# AIM 1
Could you output the records as a Markdown table with the columns "Row" and "Line", starting with the line containing "I want to click on Toggle" and going on through the line containing "What do you see at coordinates (1935, 10)", leaving out blank lines?
# AIM 2
Can you write what comes next in the essay about struggling to focus and baking bread, picking up after its final sentence?

Directly across from us is another apartment building, and I’m seeing more people on their balconies these days, even though the temperature isn’t quite warm enough yet to stay out there for long. Inside, the plants are thriving — shedding old growth, sending up shoots, opening new leaves, flowers in bloom. The cats are, for the moment, fast asleep. This is the first time in two weeks I’ve actually felt able to write.

Like most people, I’ve found it hard to focus on much of anything (and it’s reassuring to know that I’m far from alone). I still have contract work, unrelated to writing, that’s giving some structure to my days, but “doomscrolling” is such a perfectly apt description for my state of mind. I’ve been growing out my beard. I’ve been video chatting with far-flung friends. I went to donate blood, which felt like a small but useful gesture at a time when I feel mostly useless. I’ve been making a playlist of funk, soul, and jazz-fusion for when I need something upbeat. I bought a new router (which I am still setting up, because buying a router is not so much a singular act as a lifelong commitment and ongoing struggle to keep the internet flowing at a reasonable clip). Anything but reading or writing, anything to distract myself from the news.

I know baking bread is practically cliche at this point, but it’s an act I find equal parts functional and fulfilling. The local grocery store has been out of our usual seed-filled loaf, so I’ve been making a homemade alternative as a way to fill the void. It’s also fun! I’ve been breaking bread for a few years now — a mix of sourdoughs and no-knead loaves, the latter I even wrote about two newsletters ago — and there’s always, inevitably, something that goes wrong. Or just not quite right. Maybe the dough is too hot or too cold during the rise. Maybe I let it rise for too long, or not long enough. I’ve learned, there’s not really a good replacement for plastic wrap to keep the dough moist during the rise, and why you really, really shouldn’t use terrycloth towels. It turns out that even active dry yeast can expire. Nurturing a sourdough starter is not a commitment to take on lightly, which is why I’ve been drawn to the no-knead variety as of late. At least for me, few other baking achievements compare to the feeling of a loaf well done — a loaf that’s light, airy and full of holes, that’s perfect for dipping in little more than olive oil and balsamic vinegar. I’m very happy for all the folks who are discovering how rewarding the process can be.

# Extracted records
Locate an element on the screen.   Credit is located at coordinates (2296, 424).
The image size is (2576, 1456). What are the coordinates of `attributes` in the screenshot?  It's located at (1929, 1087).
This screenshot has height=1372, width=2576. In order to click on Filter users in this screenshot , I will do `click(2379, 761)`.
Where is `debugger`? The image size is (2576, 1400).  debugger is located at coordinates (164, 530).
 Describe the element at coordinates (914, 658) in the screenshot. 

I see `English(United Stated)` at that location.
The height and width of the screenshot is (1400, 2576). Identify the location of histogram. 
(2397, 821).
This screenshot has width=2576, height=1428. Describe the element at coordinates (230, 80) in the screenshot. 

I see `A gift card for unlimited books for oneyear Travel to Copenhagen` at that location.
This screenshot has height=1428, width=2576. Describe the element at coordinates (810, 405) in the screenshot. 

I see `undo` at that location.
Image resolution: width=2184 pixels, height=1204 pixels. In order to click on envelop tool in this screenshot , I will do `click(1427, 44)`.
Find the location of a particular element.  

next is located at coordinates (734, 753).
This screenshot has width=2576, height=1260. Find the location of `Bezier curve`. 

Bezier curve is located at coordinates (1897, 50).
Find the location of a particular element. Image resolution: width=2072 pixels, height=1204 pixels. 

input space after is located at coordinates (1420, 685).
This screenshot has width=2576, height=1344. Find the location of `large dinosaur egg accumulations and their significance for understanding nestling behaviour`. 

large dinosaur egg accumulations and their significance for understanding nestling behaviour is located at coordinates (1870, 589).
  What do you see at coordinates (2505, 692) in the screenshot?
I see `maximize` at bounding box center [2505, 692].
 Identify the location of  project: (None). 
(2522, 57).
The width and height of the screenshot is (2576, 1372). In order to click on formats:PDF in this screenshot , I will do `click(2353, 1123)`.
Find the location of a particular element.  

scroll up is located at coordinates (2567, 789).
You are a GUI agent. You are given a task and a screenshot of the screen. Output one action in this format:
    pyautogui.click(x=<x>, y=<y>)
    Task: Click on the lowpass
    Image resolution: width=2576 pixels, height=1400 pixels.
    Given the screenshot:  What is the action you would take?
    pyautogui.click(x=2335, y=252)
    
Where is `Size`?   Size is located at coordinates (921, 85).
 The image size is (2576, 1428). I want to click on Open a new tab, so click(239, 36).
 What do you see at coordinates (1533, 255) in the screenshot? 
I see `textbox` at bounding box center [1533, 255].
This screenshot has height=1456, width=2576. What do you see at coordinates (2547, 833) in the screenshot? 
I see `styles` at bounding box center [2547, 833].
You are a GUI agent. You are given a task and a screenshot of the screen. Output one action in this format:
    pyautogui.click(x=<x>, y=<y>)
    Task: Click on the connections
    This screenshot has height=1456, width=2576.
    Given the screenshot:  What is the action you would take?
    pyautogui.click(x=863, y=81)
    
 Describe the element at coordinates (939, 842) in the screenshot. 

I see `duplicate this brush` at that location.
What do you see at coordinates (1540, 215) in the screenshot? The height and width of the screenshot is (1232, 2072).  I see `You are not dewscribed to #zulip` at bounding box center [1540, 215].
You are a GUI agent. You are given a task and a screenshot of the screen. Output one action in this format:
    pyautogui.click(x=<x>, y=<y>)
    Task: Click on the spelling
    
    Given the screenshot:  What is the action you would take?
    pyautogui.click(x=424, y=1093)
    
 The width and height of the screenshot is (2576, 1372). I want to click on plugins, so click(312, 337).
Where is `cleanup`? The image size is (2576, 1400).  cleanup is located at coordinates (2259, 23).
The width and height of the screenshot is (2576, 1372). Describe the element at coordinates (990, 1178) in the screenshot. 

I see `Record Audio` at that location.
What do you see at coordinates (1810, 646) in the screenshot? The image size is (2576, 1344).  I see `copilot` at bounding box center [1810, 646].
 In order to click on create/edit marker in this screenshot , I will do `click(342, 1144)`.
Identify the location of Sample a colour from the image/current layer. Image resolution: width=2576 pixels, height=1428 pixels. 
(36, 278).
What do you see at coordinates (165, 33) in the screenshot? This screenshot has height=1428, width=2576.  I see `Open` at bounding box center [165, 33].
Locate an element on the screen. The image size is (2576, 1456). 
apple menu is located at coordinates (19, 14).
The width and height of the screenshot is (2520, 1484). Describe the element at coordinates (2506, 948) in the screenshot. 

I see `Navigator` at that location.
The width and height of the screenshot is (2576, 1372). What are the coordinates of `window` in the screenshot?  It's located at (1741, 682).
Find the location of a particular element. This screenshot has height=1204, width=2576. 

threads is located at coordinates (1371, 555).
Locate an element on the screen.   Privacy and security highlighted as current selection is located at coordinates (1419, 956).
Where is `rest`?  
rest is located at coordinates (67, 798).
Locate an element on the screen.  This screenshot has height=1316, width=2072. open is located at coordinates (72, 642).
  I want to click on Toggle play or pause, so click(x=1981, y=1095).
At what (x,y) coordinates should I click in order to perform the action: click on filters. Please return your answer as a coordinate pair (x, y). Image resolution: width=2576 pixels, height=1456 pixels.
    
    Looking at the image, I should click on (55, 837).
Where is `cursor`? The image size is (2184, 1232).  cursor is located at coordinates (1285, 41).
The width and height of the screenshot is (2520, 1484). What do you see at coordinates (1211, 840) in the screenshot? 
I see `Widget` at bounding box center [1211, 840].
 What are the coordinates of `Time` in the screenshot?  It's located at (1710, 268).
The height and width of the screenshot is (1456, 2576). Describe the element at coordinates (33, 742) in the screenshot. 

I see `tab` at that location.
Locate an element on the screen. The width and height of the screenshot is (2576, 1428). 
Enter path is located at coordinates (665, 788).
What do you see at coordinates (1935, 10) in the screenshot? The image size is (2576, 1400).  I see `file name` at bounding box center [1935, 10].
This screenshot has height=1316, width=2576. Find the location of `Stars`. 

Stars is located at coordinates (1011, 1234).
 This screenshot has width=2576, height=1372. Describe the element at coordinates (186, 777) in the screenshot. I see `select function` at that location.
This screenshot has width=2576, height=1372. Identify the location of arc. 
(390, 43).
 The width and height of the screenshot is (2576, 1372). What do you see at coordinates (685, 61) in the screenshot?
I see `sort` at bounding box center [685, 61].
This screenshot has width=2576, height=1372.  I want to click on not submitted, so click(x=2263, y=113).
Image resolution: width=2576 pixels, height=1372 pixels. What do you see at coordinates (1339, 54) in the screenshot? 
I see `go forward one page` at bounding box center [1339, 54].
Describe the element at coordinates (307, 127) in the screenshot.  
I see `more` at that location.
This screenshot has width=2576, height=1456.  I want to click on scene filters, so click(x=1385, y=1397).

# EXPECTED OUTPUT 1
| Row | Line |
|---|---|
| 1 |   I want to click on Toggle play or pause, so click(x=1981, y=1095). |
| 2 | At what (x,y) coordinates should I click in order to perform the action: click on filters. Please return your answer as a coordinate pair (x, y). Image resolution: width=2576 pixels, height=1456 pixels. |
| 3 |     Looking at the image, I should click on (55, 837). |
| 4 | Where is `cursor`? The image size is (2184, 1232).  cursor is located at coordinates (1285, 41). |
| 5 | The width and height of the screenshot is (2520, 1484). What do you see at coordinates (1211, 840) in the screenshot?  |
| 6 | I see `Widget` at bounding box center [1211, 840]. |
| 7 |  What are the coordinates of `Time` in the screenshot?  It's located at (1710, 268). |
| 8 | The height and width of the screenshot is (1456, 2576). Describe the element at coordinates (33, 742) in the screenshot.  |
| 9 | I see `tab` at that location. |
| 10 | Locate an element on the screen. The width and height of the screenshot is (2576, 1428).  |
| 11 | Enter path is located at coordinates (665, 788). |
| 12 | What do you see at coordinates (1935, 10) in the screenshot? The image size is (2576, 1400).  I see `file name` at bounding box center [1935, 10]. |

# EXPECTED OUTPUT 2
Animal Crossing has also been a nice escape. It’s a very wholesome Nintendo game where you build yourself a new life on a deserted island. The game is played in real-time, meaning progress can’t be rushed. Each day I wander around my little virtual island, collecting fruit, wood, seashells, supplies. I build furniture at my DIY workbench. I find new things for my house (a lawn flamingo, some flowers, an espresso machine, a tape deck, a writing desk). I invite friends to visit my island, and visit the islands of others — in some cases, people I barely know, people I rarely see in day-to-day-life, which is nice. On days when it feels like my brain is barely functioning, I can sit down somewhere comfy (portability, one of my absolute favourite things about the Nintendo Switch), and lose myself in the meditative acts of chopping wood, catching fish, and finding bugs. 

If this sounds a lot like what you’re doing, or what everyone else seems to be doing, I think that’s partly the point. It’s comforting to have collective experiences we can share with others in isolation. It makes me feel a little less lonely, to know that others are learning, struggling, and enjoying their breads and their virtual islands too.


One piece of writing that has successfully grabbed my attention in the past few weeks: Snow Science Against the Avalanche in the March 23 issue of The New Yorker. I am an absolute sucker for scientific investigations into all kinds of dangerous, environmental phenomena — earthquakes, tornadoes, tsunamis, on and on — and this is a worthy entry in that canon. Reading this particular passage lit my brain right up:

“Trees are wonderful mechanical sensors,” Bartelt said. If an avalanche takes down a seventy-year-old stand of trees, you know that the avalanche has a return period of at least seventy years.

I also enjoyed Kyle Chayka’s writing on architect Philip Johnson’s Glass House — an 1,815 square foot bungalow in which Johnson lived, walls entirely made of glass — in Chayka’s recent book on minimalism, The Longing for Less. It was nice to see the impracticality of a living in a truly minimalist space laid bare:

“The Glass House appears to be functional, with its strict geometry and severe layout, but it was anything but efficient. Without interior air vents, the glass walls fogged and dripped with condensation. The roof leaked, so buckets had to be installed in each of the four corners when it rained. In the winter the floor had to be heated so much that visitors couldn’t walk around with bare feet. Without normal walls to enclose its infrastructure, electrical cables and plumbing were installed underneath the house to run to the opaque Brick House across the lawn, where they could be secreted away. The house’s transparency had a way of concealing as much as it revealed.”

And if you want to remember what life on the outside is like — or, more accurately, was like — Jamie Lauren Keiles reminded me of one of the great YouTube genres, “bygone subcultural type walking around old new york with camcorder.” My personal favourite is a bit more polished — HD test footage from 1993 — but I also have a soft spot for Night Walk, the hazy, jazzy, slow-motion, steadicam shots of Toronto in the 1980s. And don’t forget one of the all-time greats: 2:30am at a 7-11 near Disney World - 1987.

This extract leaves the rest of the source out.